Studio album by Wire Train
- Released: March 1987
- Recorded: Oct.–Nov. 1986
- Studios: Marcus, London, England; Jam, London, England; Utopia, London, England;
- Genres: Rock, alternative rock
- Label: 415/Columbia
- Producer: Tim Palmer

Wire Train chronology
| Between Two Words (1985) | Ten Women (1987) | Wire Train (1990) |

= Ten Women =

Ten Women is an album by the American band Wire Train, released in March 1987. The first single was "She Comes On". The band supported the album with North American and European tours.

==Production==
Recorded over three months in London, the album was produced by Tim Palmer. Guitarist Jeffrey Trott replaced Kurt Herr prior to the recording sessions. The lyrics were written by singer Kevin Hunter. The Alarm's Dave Sharp played guitar on "Breakwater Days", the lyrics to which were inspired by Bob Dylan.
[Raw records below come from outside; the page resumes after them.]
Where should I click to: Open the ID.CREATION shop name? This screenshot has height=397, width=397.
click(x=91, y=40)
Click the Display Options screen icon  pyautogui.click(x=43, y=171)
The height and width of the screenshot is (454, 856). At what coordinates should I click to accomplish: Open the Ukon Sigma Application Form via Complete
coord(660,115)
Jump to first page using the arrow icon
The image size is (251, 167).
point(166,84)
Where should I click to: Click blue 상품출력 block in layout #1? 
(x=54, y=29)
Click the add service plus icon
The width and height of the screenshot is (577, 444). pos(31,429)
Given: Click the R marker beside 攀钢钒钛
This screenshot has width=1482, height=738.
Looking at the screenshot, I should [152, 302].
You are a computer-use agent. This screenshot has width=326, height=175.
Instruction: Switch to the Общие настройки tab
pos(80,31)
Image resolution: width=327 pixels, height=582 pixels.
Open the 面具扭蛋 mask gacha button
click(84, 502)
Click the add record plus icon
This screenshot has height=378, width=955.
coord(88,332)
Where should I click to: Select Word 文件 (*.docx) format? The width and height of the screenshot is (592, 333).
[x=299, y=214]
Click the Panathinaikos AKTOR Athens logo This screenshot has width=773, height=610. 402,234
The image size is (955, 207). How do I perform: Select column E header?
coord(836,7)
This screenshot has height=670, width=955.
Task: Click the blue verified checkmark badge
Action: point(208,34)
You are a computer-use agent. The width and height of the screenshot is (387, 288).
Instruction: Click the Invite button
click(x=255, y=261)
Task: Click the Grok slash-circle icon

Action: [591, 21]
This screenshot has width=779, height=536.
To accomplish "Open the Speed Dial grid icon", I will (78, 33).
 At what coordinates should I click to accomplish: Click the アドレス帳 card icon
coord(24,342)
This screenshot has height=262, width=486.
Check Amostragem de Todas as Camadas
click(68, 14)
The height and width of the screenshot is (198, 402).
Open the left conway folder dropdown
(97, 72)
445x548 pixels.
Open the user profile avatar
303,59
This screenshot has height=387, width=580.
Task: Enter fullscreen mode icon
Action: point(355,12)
Members of World Party and the Waterboys also contributed to the recording sessions.

==Critical reception==

The Windsor Star praised the "piledriving, blues-rock sound," writing that "the group has tightened up the loose ends of its earlier efforts for a strong record." The Richmond Times-Dispatch called Ten Women "one of the best rock `n' roll albums of the year to date," writing that "Hunter is a passionate vocalist who avoids false sentimentality with his romantic lyrics." Trouser Press noted that, "while the crystalline pop production and Hunter's sandy voice give the record a familiar patina, the slower-paced songs are pretty but routine."

The Houston Chronicle said that "haunting vocals, crisp rock-steady rhythms and delicate guitar work power these cagey melodies." The Omaha World-Herald concluded that the "lack of pretentiousness would doom a lesser band to the bland heap, but it makes Wire Train all the more accessible and enjoyable." The Commercial Appeal opined that, "though Hunter's ephemeral lyrics aren't for every taste, the band's music is too charming to turn from."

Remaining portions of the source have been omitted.